--- Work to be completed ---
Transcribe exactly, and without pictures, the lines from the one that contains "This screenshot has height=560, width=747." through the last line of the material.

--- Records supplied ---
•••••

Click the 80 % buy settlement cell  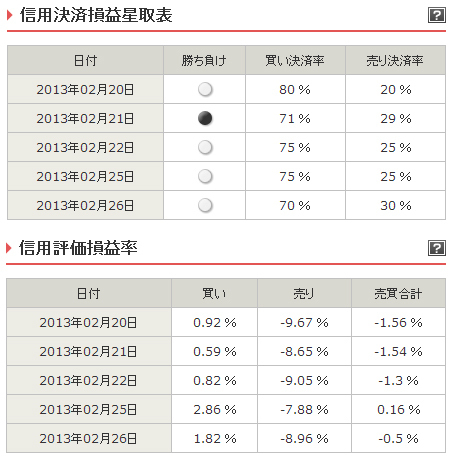(x=295, y=89)
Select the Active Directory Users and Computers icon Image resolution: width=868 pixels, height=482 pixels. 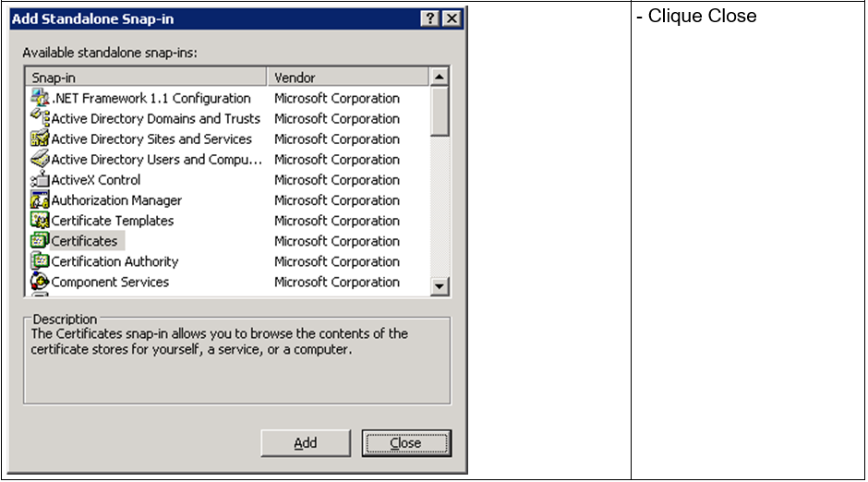pos(40,159)
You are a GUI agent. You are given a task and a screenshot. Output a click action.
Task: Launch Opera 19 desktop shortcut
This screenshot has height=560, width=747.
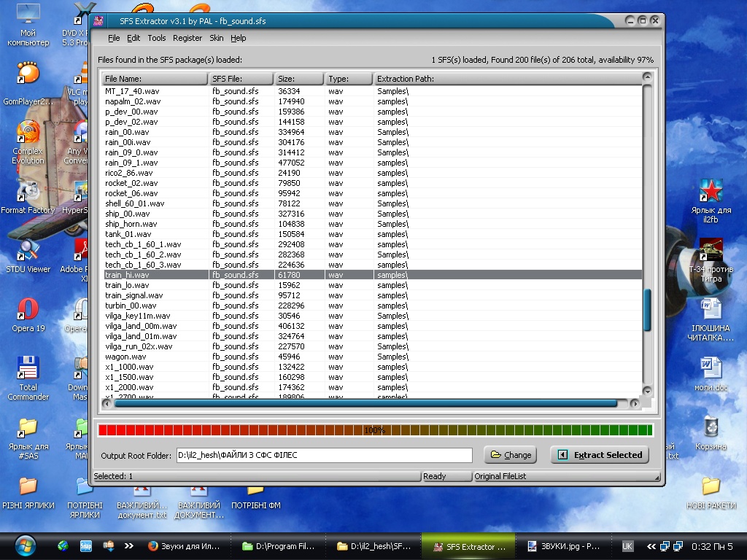point(28,309)
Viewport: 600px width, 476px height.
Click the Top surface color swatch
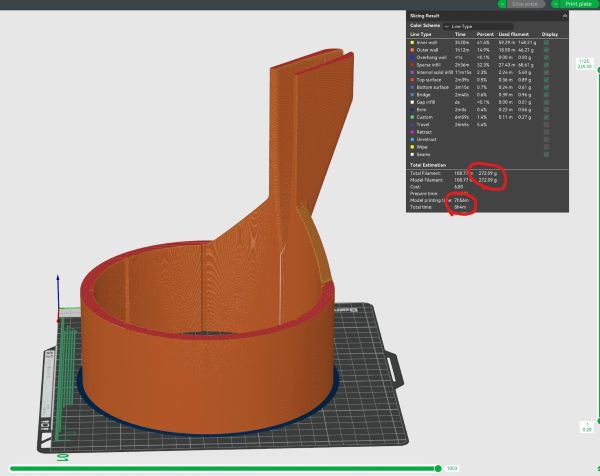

•••••

--- Solution for this exercise ---
This screenshot has height=560, width=747.
point(28,309)
Viewport: 600px width, 476px height.
Click the Top surface color swatch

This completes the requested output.